In this module we will be more concerned with inference than with decision but the two are
closely linked.
1.1.2 “Bayesian”
Why do we use the word “Bayesian”? The truth is that “Bayesian” means slightly different things
to different people. Even among people who call themselves “Bayesians” there are philosophical
differences. (However these are generally small compared to the difference with non-Bayesians!)
In this course we will take a fairly mainstream position, that is mainstream among Bayesians. We
will adopt a subjectivist view of probability. (The word “Bayesian” is sometimes used to describe
things which are not really Bayesian in the sense used here. Beware.)
So, what makes an analysis “Bayesian”?
• Full probability specification. The state of uncertainty over all of the unknown quantities
(and statements) involved is described by a joint probability distribution.
• Probability represents “degree of belief.”
• Probability is subjective.
(Note that, at one end of the “Bayesian” spectrum there is subjectivist work which uses expec-
tation directly, rather than probability, and, at the other end, there are attempts to use “Bayesian
methods” in a non-subjective context).
Where does Bayes come in? Bayes’ theorem turns out to be crucial for many inference problems
if we adopt this view. This is particularly true for the traditional “statistical” problems where
Bayes’ theorem is more or less always required. Thomas Bayes (1702-1761) was a Presbyterian
minister in Tunbridge Wells, Kent. In 1763 a paper by Bayes was published posthumously by his
friend Richard Price. This paper gave us Bayes’ theorem. Bayes’ theorem tells us how to turn
round conditional probability so that the conditioning is in the opposite direction. We shall see
why this is important.
1.2 Motivational example 1
The university where I once worked has two main campuses, St. Peter’s and Chester Road. My
office was at St.

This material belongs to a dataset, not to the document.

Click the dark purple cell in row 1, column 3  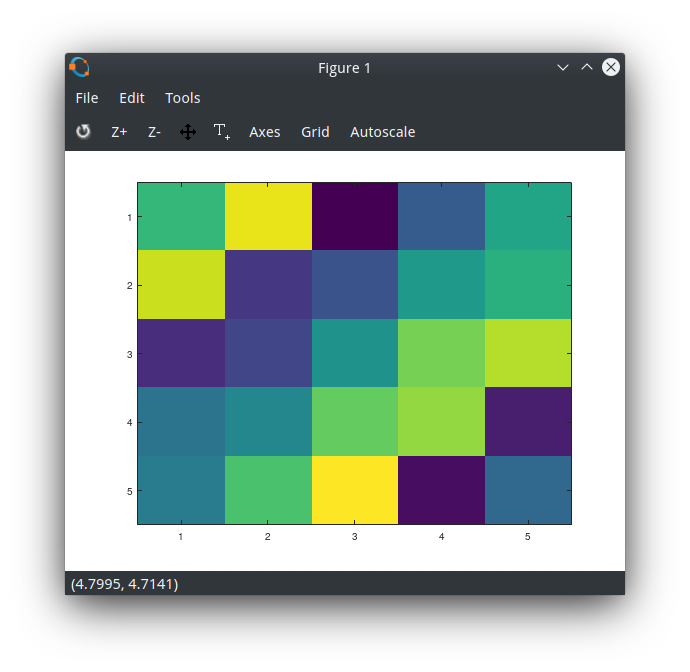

Peter’s but, from time to time, I needed to visit Chester Road. Very often I
wanted to do the journey in such a way that as little time as possible was spent on it. (Sometimes
my requirements were slightly different. It might be that I had to arrive before a certain time, for
example). The university’s Campus Bus was scheduled to leave St. Peter’s at 15 and 45 minutes
past each hour and arrive at Chester Road seven minutes later. Of course, in practice, these times
2
varied a little. I guessed it took me about two minutes to leave my office and go to the bus stop.
On the other hand it took around 15 minutes to do the whole journey on foot. At what time should
I leave the office on a journey to Chester Road, bearing in mind all these uncertainties and others,
such as the possibility that my watch is wrong? If I left too early I would waste time waiting for
the bus. If I missed the bus I either had to walk or return to my office and try again later, having
wasted some time. If I went to the bus stop, arriving close to the scheduled departure time and
there was nobody around, should I wait? Should I walk? Should I return to my office?
In order to try to answer the questions in the preceding paragraph, we need some way to deal
with uncertainty. The approach taken in this course is subjective. That is, uncertainty is regarded
as a feature of a person’s beliefs (in the example, my beliefs) rather than of the world around us.
I need to make the decision and I try to do it in a way which is rational and consistent with my
beliefs. I need to be able to compare what I expect to happen under each of my possible decisions.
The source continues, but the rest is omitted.